Janie Velencia, founder of the Etsy-based Card Bureau, went viral after she Tweeted that her company is being cheated out of $15,000 because a large stationary distributor that ordered stock from her is filing for bankruptcy.
“If you’re just tuning in [Paper Source] declared bankruptcy this week. But before they did that, they put in lots of large orders with over 250 small independent companies knowing that they wouldn’t have to pay for the inventory after the fact,” Velencia said in a 14 post Tweet thread with more than 20,000 engagements.
She claimed the company ordered more from her small company in a 60-day period than it did in all of 2020, then declared bankruptcy.
If you’re just tuning in, @Paper_Source declared bankruptcy this week. But before they did that, they put in lots of large orders with over 250 small independent companies knowing that they wouldn’t have to pay for the inventory after the fact. THREAD
— Janie Velencia (@JanieVelencia) March 5, 2021
Paper Source vs Card Bureau
Paper Source is a national, brick-and-mortar and e-commerce retail corporation which sells stationary and gifts — often sourcing stock from small businesses. Velencia, a former political journalist whose feminist-oriented business turns out cards, candles and gifts to customers through Etsy, is one of its vendors.
She claims the company ordered $15,000 worth of stock from her before filing for bankruptcy without paying. In her Tweets, Velencia said she and other companies which sent orders to Paper Source “might get paid on orders placed 20 days prior” to bankruptcy, but also said “small businesses will be the last in line,” and that repayment “could take years…”
Paper Source is too big to fail, she wrote, adding the company told her that it intends to keep placing orders and expects her to “deliver on them post bankruptcy”.

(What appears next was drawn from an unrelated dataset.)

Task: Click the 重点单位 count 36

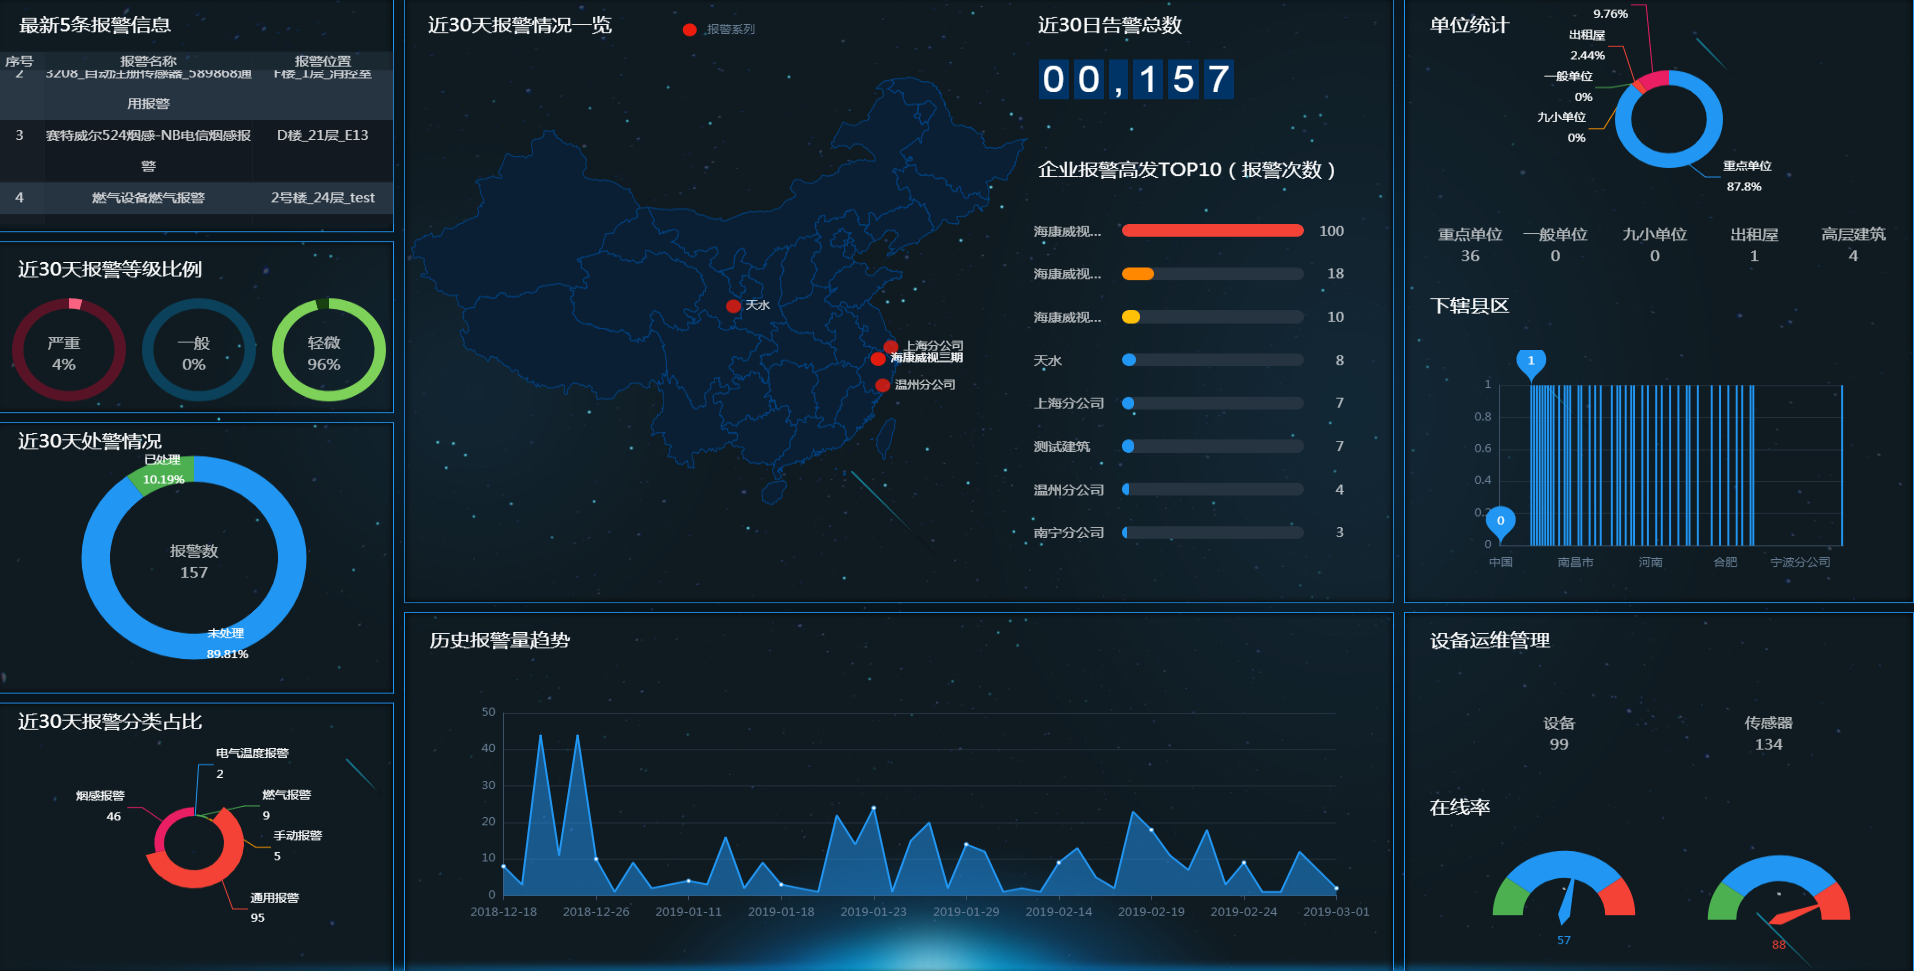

“…this all feels so unjust. It’s despicable. As a small business, I would never be able to get away with what they’re doing. I would not be able to simply declare bankruptcy and have all my problems go away,” she wrote
Paper Source’s March 2 bankruptcy filing claimed its revenue went from $153 million in 2019 to $104 million in 2020 due to government mandated shut-downs, capacity restrictions, and the general decline of store traffic and purchasing brought on by the ongoing COVID-19 pandemic.
“Prior to the outbreak of the COVID-19 pandemic, the debtors had been enjoying rapid expansion and sustained sales growth, and had recently undertaken a significant acquisition,” the bankruptcy filing read. “However, as with many other retail brands, the debtors have sustained deep damage to their finances and operations as a result of the ongoing COVID-19 pandemic.”
With 150 locations in 2020, including 27 through purchase of failing competitor Papyrus just before COVID-19 lockdowns began, Paper Source has been a growing player in its industry since it was founded over 30 years ago. It was bought in 2013 by Investcorp, a major investment firm based out of the Middle East that recently raised one billion dollars for investing in U.S. assets.
Velencia’s claims against Paper Source, while unsubstantiated, brought significant support on Twitter. One respondent compared Paper Source’s pre-bankruptcy orders to “maxing out your credit card and then reporting it stolen.”
Business podcaster Katie Hunt said Paper Source requested “hundreds of thousands of dollars” in orders from Velencia and other small businesses just before declaring bankruptcy.
In the court filing documents, Paper Source said that it intends to “continue operations without interruption, including minimizing any potential adverse effects to the debtors’ businesses, customers, employees, trade partners and other key stakeholders.”
Paper Source did not respond to multiple requests from Zenger News on how many small businesses it expects to reimburse, or how long vendors will have to wait before knowing about reimbursements.
Valencia declined to detail her comments further to Zenger News, saying, “I suspect their actions were perfectly legal” even as her Tweet-thread accused Paper Source of cooking its books through the orders.
Small business lessons
Entrepreneur and former Presby Environmental CEO Lee Rashkin said that Velencia’s gripe with Paper Source may be legitimate, but that small business owners need to have a different takeaway: going after big players isn’t always the right move.
“I saw this firsthand when growing a national business in my twenties and thirties,” he said. “Competition is fierce, and larger companies use a different playbook. This often includes a fiduciary duty by officers to do whatever is in the best interest of shareholders.”
“The key is to have a strong financial foundation for your company,” said Rashkin. “It doesn’t matter if you make $100,000 a year or $100,000,000 a year — without money in the bank, the right cash flow strategy, and the right net profit, every company is at risk of becoming the next Card Bureau.”
Business consultant Susan Trivers agreed. “Every business, and especially a small one, needs a variety of buyers, so they aren’t dependent one on large one for a significant portion of their revenue. The greater the diversity of buyers, the lower the risk for the company that revenue will take a sudden, large hit.”
According to Trivers, one large customer can have benefits “such as a short sales cycle, established payments systems, and the ability to create just for them,” but “these benefits are outweighed by the revenue risk.” She said that Velencia should “continue to build her business…and let her professional advisors handle the Paper Source situation.”